On a hunch, Marion Collins took a giant tape measure last December and calculated the distance between light-rail and freight-rail tracks installed near her Minneapolis home for the Southwest light-rail line. Her hunch proved correct — and it turned into the latest problem dogging construction of the $2.9 billion transit project.
Collins knew the distance between the center of one set of tracks to the middle of the other was designed to be 25 feet to separate light-rail and freight trains along a narrow stretch of the route. But her measurement found the distance was nearly 11 inches short of the mark.

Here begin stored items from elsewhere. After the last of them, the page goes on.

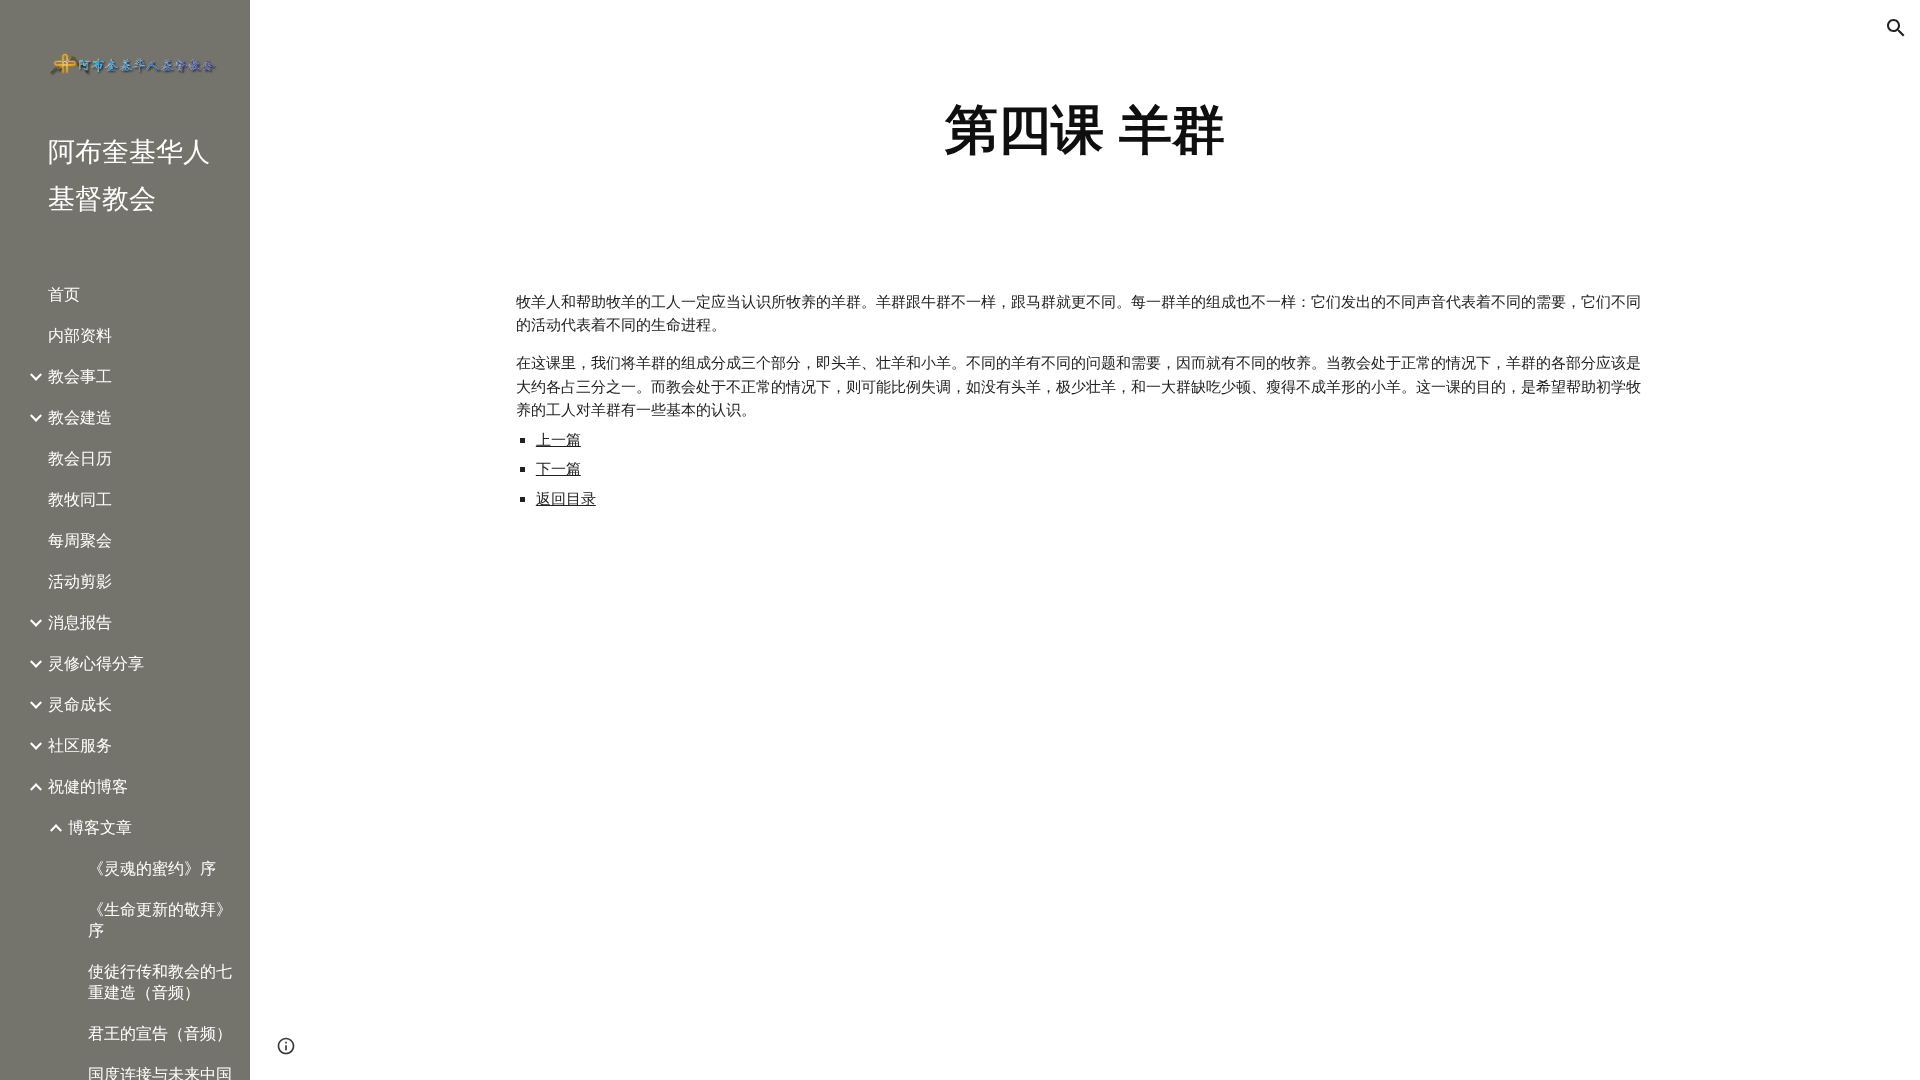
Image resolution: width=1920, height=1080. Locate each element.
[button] (1896, 28)
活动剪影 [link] (80, 581)
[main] (1085, 129)
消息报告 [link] (80, 622)
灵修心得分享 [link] (96, 663)
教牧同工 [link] (80, 499)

That means the 200 light-rail trains traveling through the Kenilworth corridor every day will be nearly a foot closer to nearby freight trains, which often carry hazardous materials such as ethanol. The project, about 80% complete, is slated to begin service in 2027.
“When there’s a collision, our neighborhood will become a big black hole,” Collins said in a recent interview. Other neighbors, donning tape measures and a healthy sense of skepticism, came up with similar measurements as well.
In an interview with the Star Tribune, Southwest Project Director Jim Alexander said, “we have to figure out what happened and see what we can do about it.” He told members of the Metropolitan Council last month, after KSTP first reported the problem, that the fix could happen later this spring or early summer and it won’t affect the project’s overall price tag.
Alexander said his staff took their own measurements near the W. 21st Street station and found the tracks are seven inches short of 25 feet. Either way, the tracks were installed too close to one another.
The co-location of light-rail and freight trains in the narrow corridor of Minneapolis has long been a challenge for the 14.5-mile extension of the Green Line, which will link downtown Minneapolis with Eden Prairie. An early design of the route called for freight trains, operated by Twin Cities & Western Railroad (TC&W), to be routed through St. Louis Park, leaving the Kenilworth corridor with just light-rail trains, and a bike and pedestrian path.
But St. Louis Park residents fended off the proposed alignment a decade ago, leaving transit planners to figure out how to squeeze freight, light rail and the bike and pedestrian path in Minneapolis. This led to a tunnel being added on part of the route for light-rail trains, a complex option that caused the project’s budget to more than double since 2011, making it the most-expensive public works project in Minnesota history.